- AIM OF THE TASK -
Put every line from the start of the rows through the line containing "point(157,20)" into a JSON list of strings, one string per line. Skip blank lines and leave out the pictures.

####

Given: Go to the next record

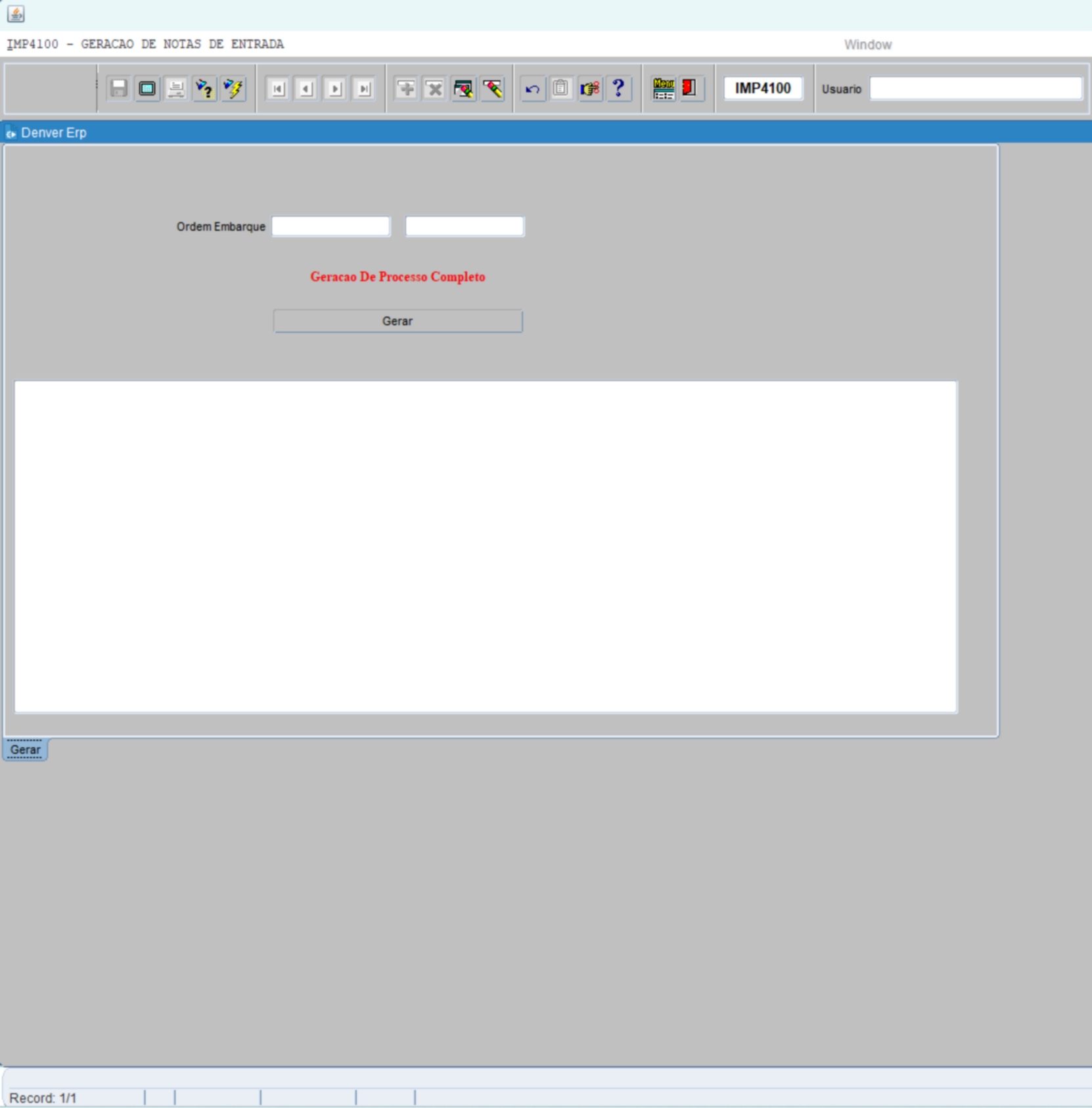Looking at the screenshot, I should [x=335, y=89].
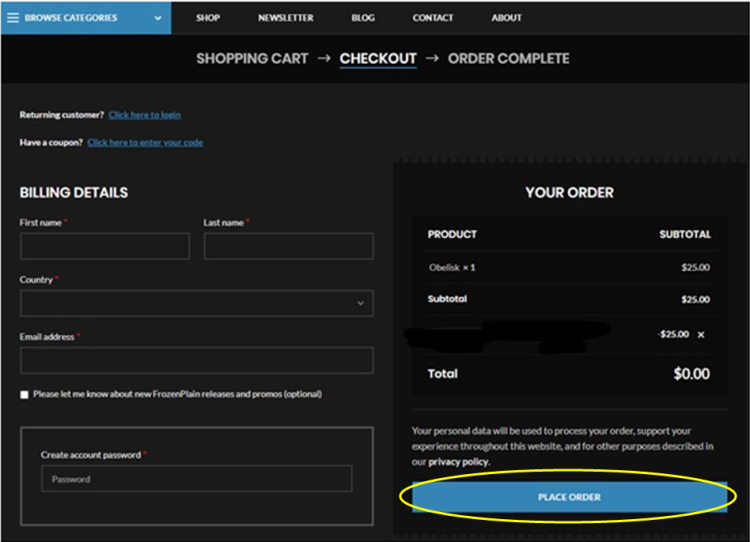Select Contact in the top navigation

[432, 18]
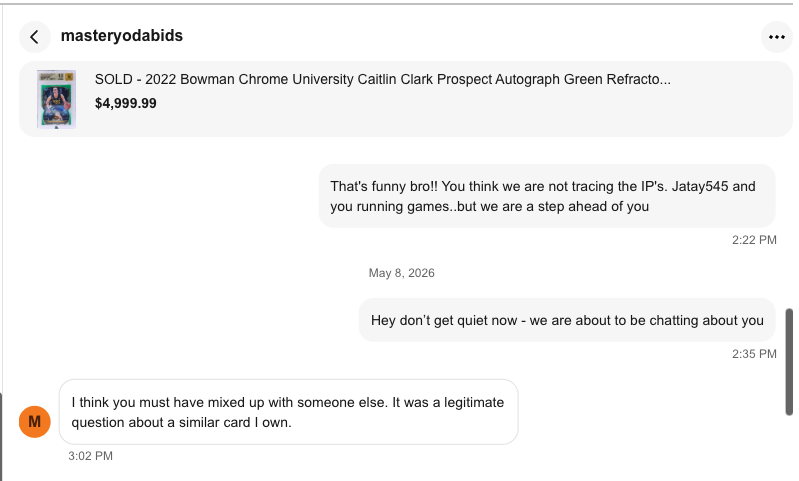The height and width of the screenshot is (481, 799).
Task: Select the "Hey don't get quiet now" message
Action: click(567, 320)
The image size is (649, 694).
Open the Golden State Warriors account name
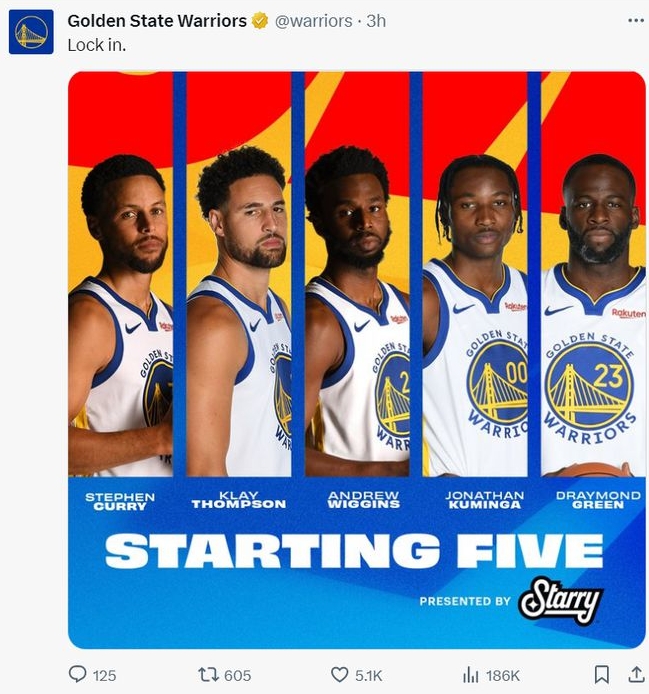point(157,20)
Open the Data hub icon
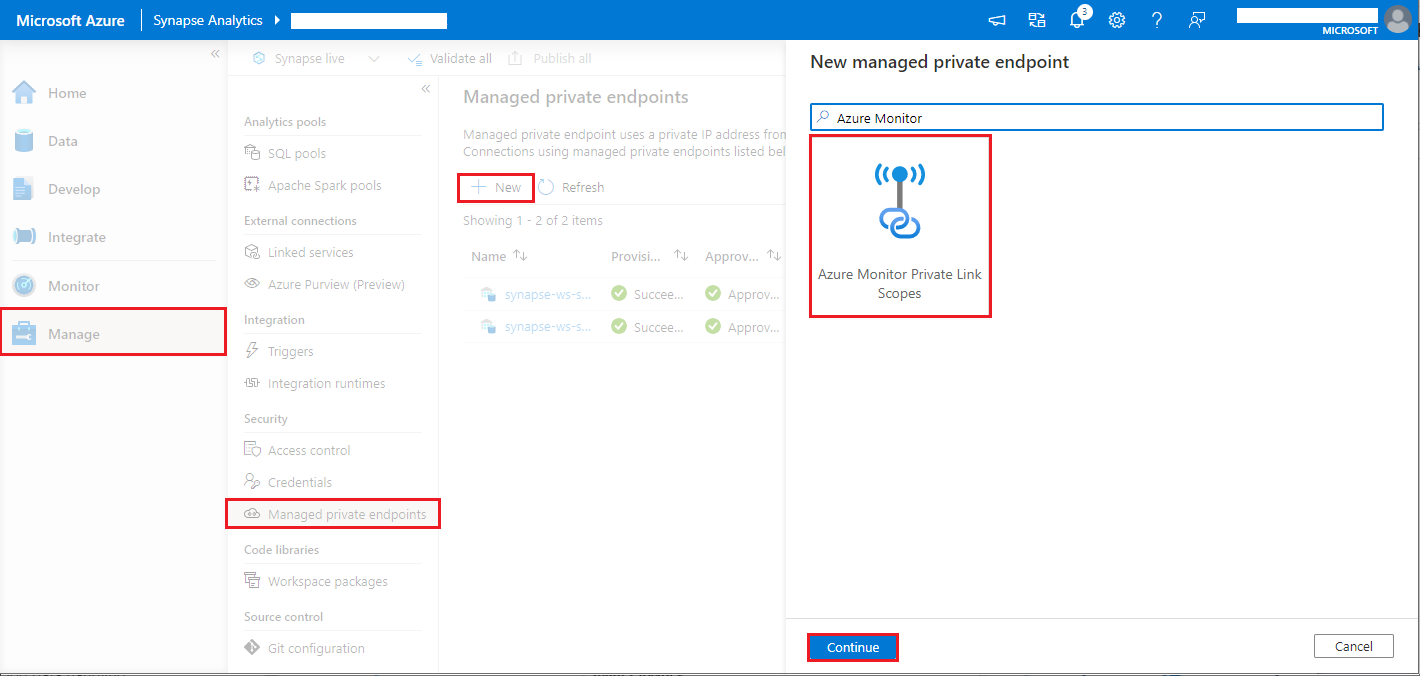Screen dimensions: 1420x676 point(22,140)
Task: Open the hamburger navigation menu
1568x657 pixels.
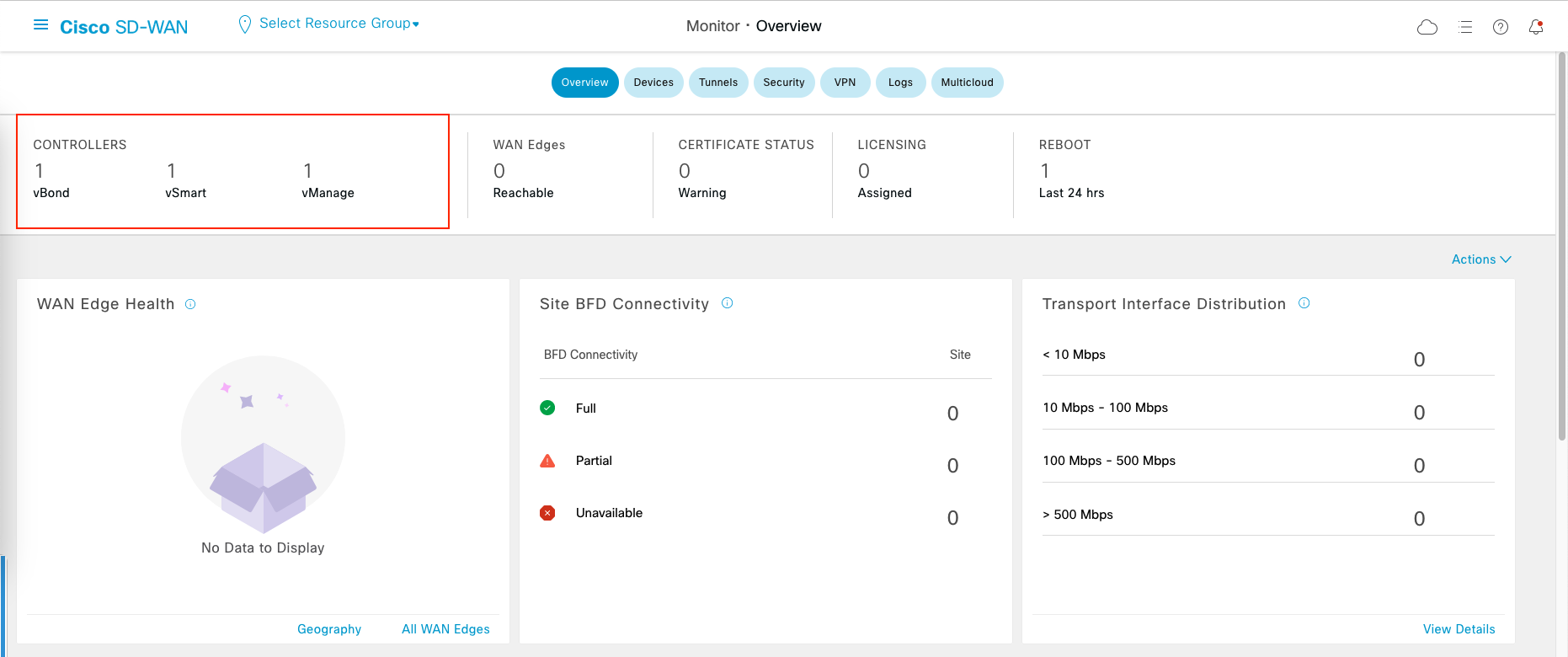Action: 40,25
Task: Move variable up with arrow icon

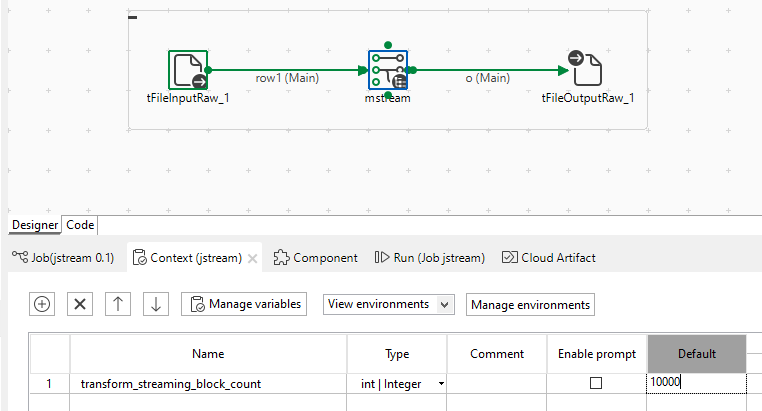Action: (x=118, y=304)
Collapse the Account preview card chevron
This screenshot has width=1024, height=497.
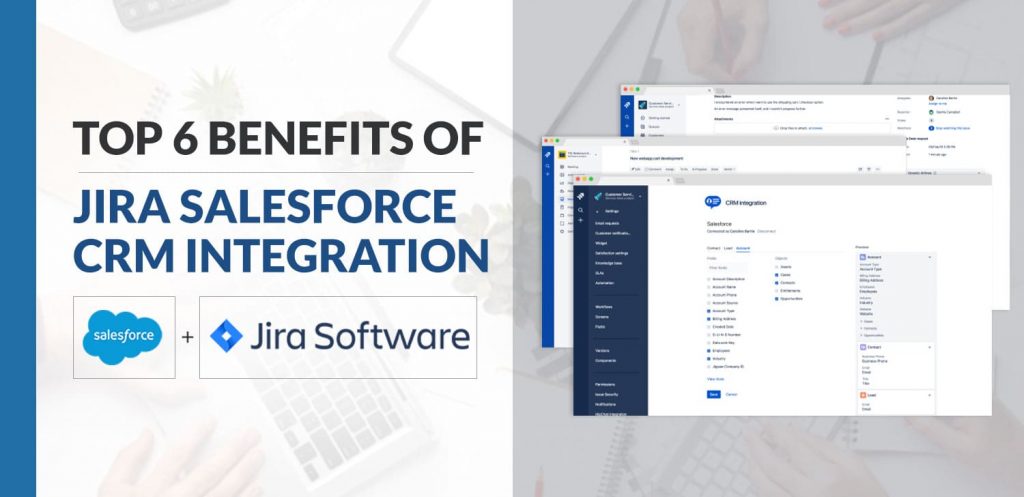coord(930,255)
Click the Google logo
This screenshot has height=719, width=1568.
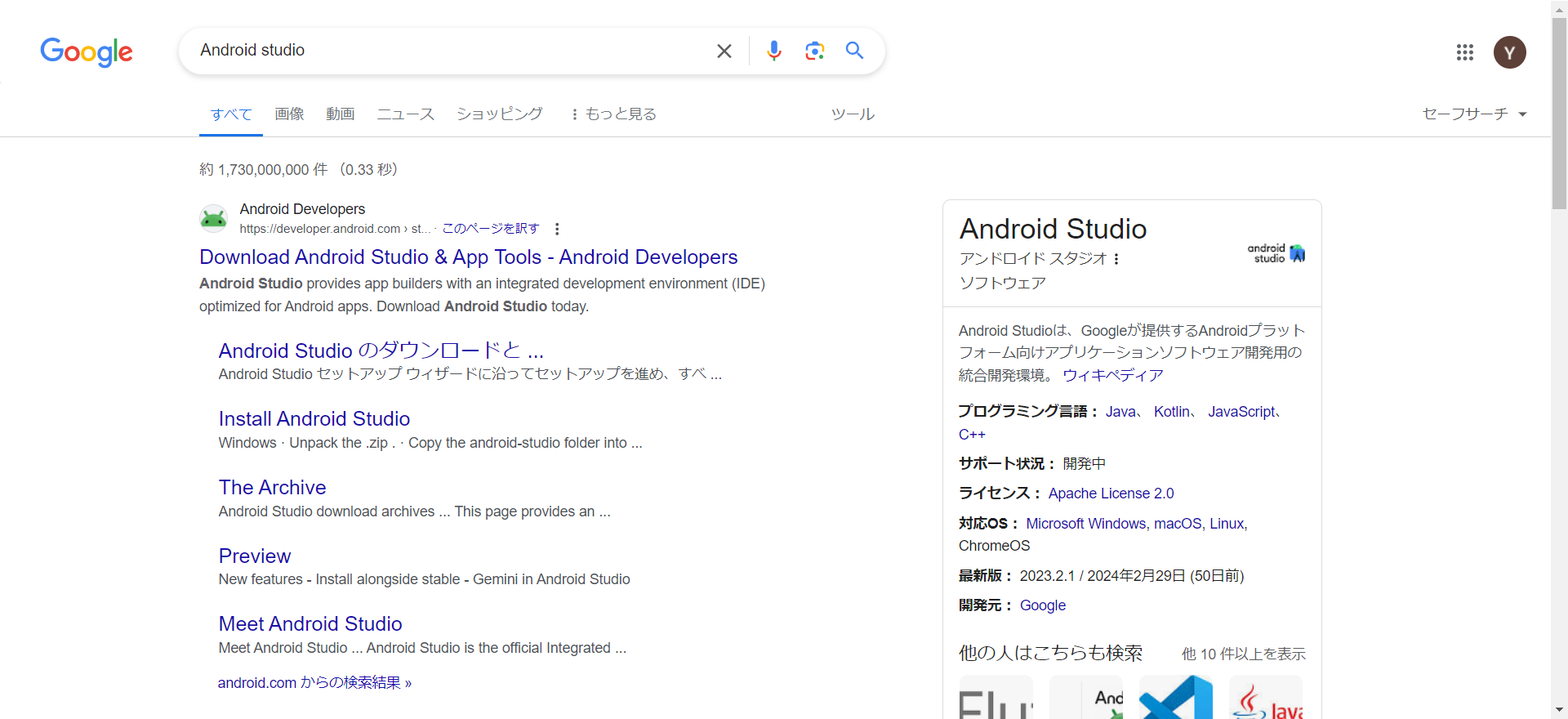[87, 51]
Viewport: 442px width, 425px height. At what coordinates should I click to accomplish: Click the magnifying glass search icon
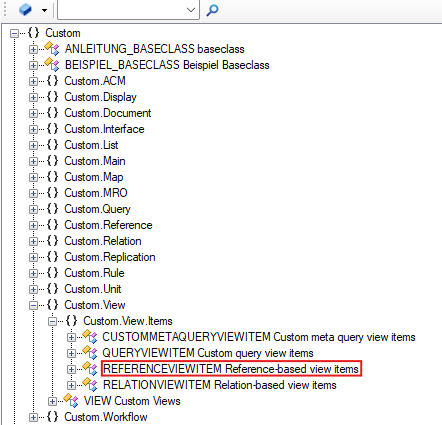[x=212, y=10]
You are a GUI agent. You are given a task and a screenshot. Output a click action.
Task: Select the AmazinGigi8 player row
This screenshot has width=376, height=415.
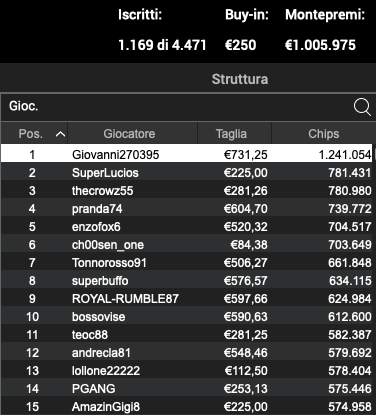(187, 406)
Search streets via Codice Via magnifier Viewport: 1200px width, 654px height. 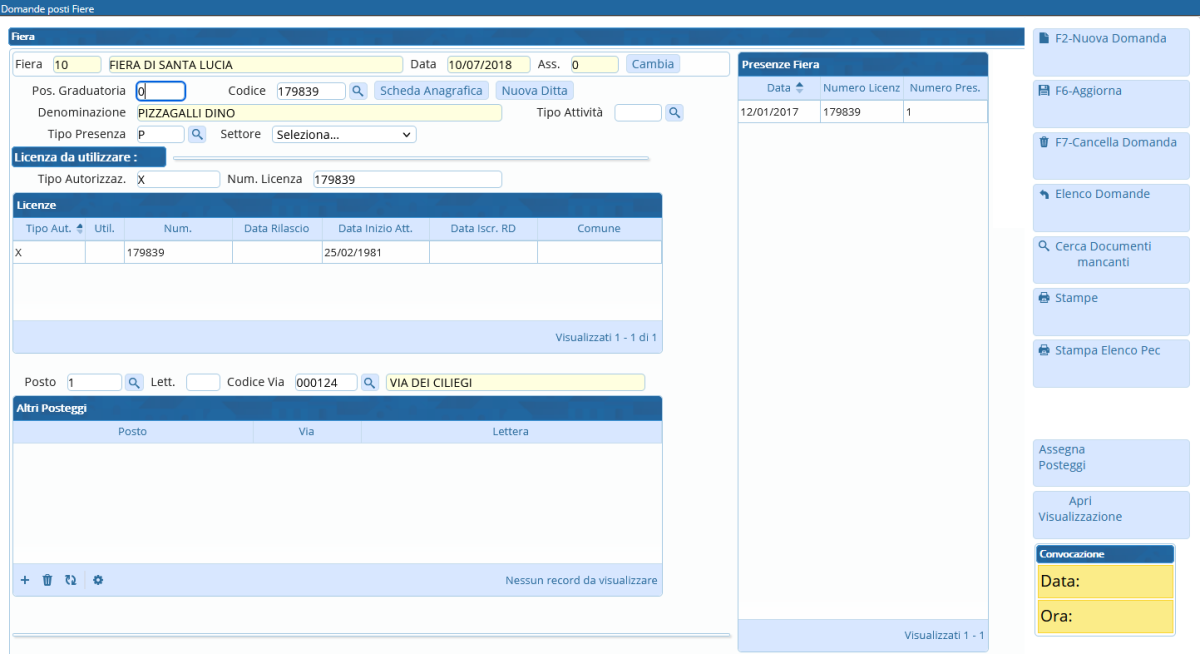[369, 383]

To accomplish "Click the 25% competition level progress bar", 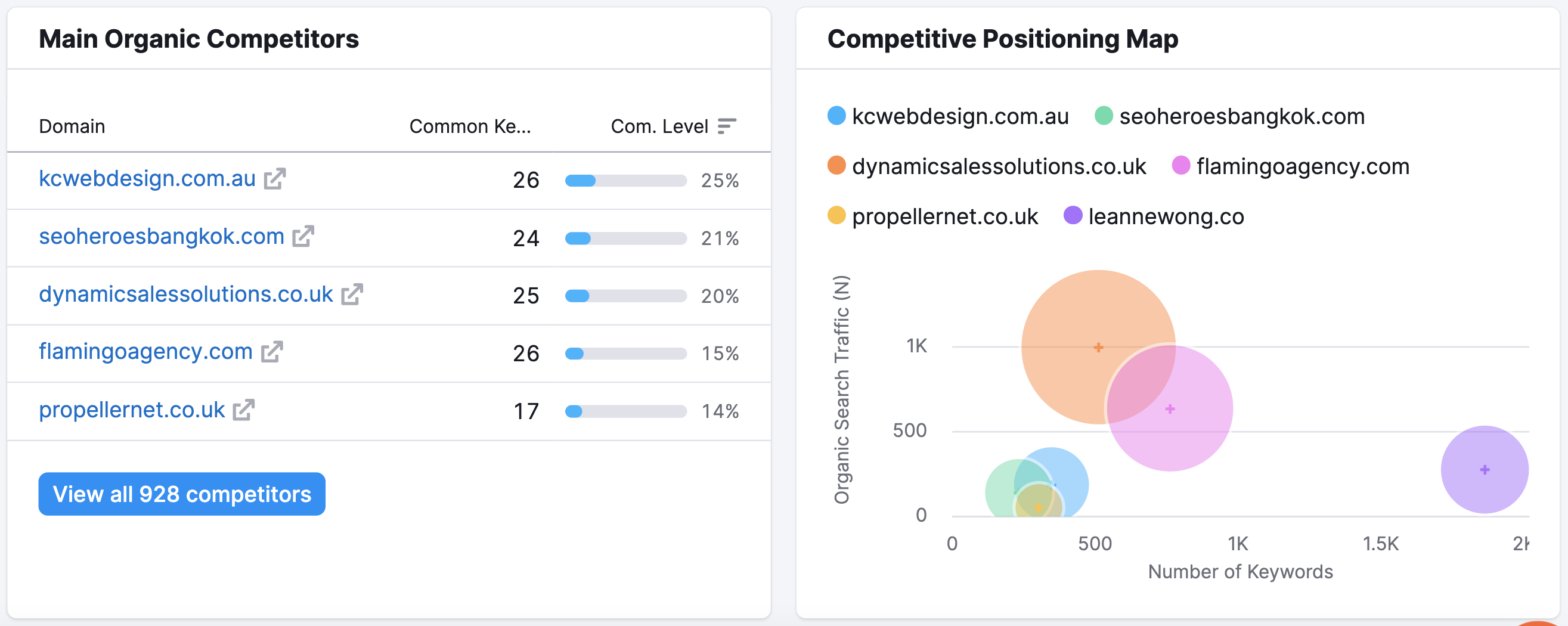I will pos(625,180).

####

- RESULT OF THE TASK -
[
  "Given: Go to the next record",
  "Looking at the screenshot, I should [x=335, y=89].",
  "Select Contact in the top navigation",
  "[432, 18]",
  "The height and width of the screenshot is (481, 799).",
  "Task: Select the \"Hey don't get quiet now\" message",
  "Action: click(567, 320)",
  "The image size is (649, 694).",
  "Open the Golden State Warriors account name",
  "point(157,20)"
]